理不尽に生徒からお土産をとり上げた国は、ひろく国民一人ひとりにたいして、人を人とも思わないようなことをしているのだと言うことができる

 朝鮮へ旅行に行った生徒たちが、お土産をもって帰ってくる。そのお土産を、関西空港の税関は没収したという。お土産を没収された朝鮮学校の生徒たちは、つらい思いをして、泣き崩れる生徒まで出たという。あまりにひどいしうちである。

 税関は生徒からお土産を没収したわけだが、これは北朝鮮への経済制裁のためであるという。経済産業省の許可がないと輸入品は日本に持ってくることができないとしている。そうであるのなら、経済産業省はなぜ例外として特別に許可をしないのだろうか。許可をしないのはおかしな話である。許可をしないのならしないということで、事前に生徒たちに言っておかないとならない。

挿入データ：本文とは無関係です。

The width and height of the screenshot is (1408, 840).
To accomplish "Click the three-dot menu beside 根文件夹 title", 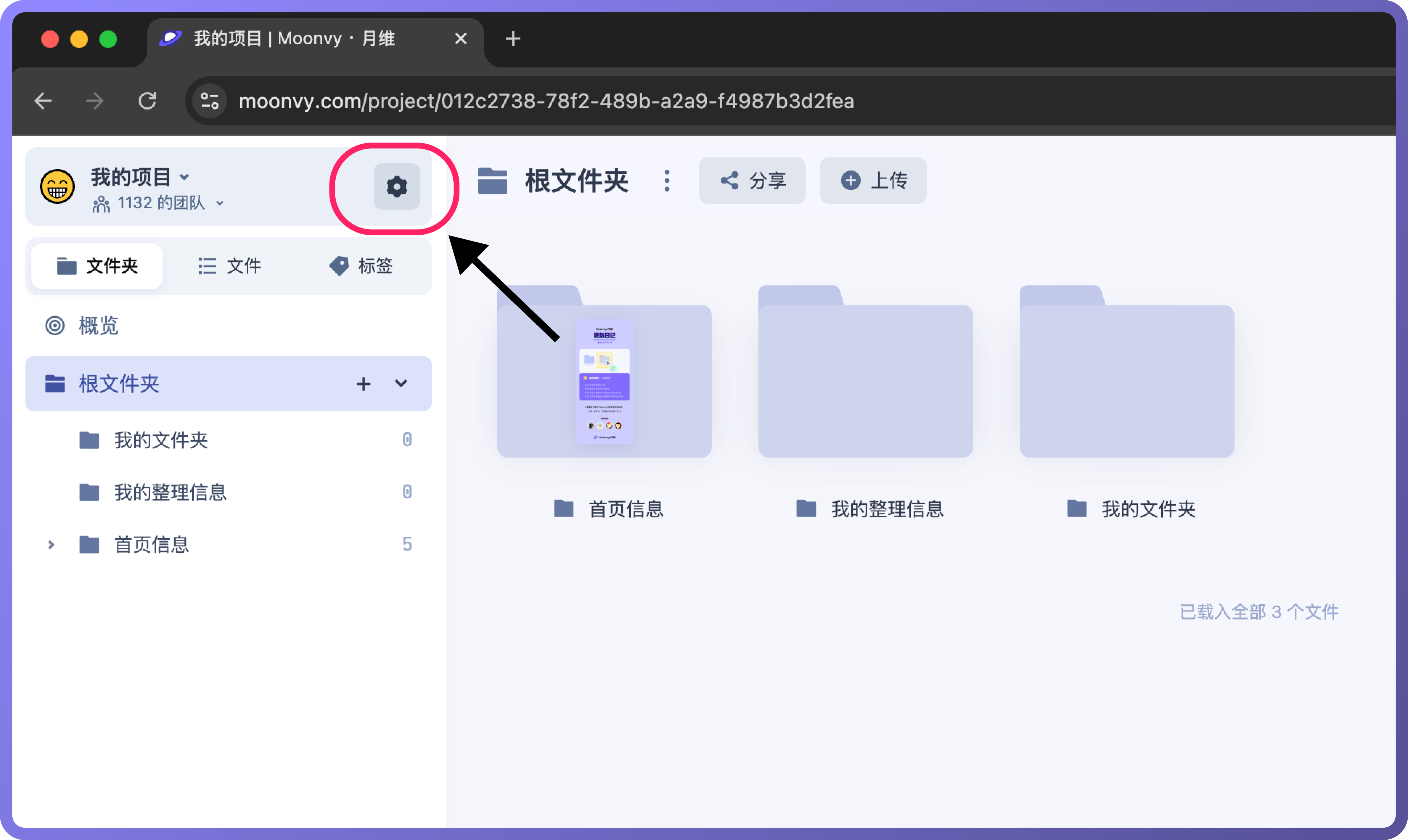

 北朝鮮への経済制裁のために、輸入品を日本に持ってくるのを禁じているとのことだが、それは国と国とのことがらであって、人間としての生徒には何の罪もないものである。何の罪もない生徒にひどいしうちをするのは、ほめられたことではなく、日本の国がまちがったあり方をしているのを示している。

 せっかく朝鮮へ旅行をしたのにもかかわらず、そこから日本に帰ってきて、もらってきたお土産を日本の税関でとり上げられてしまい、生徒たちはどれほどのつらい思いをしたことだろう。それをおもんばかるのは偽善ではないものだろう。朝鮮学校の生徒たちに日本の税関がしたしうちは、生徒たちに限定されることではなく、広く日本の国民の全体に当てはめられるものである。生徒たちに限ったことではなく、日本の国のあり方として、国民一人ひとりのことを十分に生かすようにはなっていないことをあらわしている。人の心をふみにじるようないちじるしい不正義を国はなしたのだと言わなくてはならない。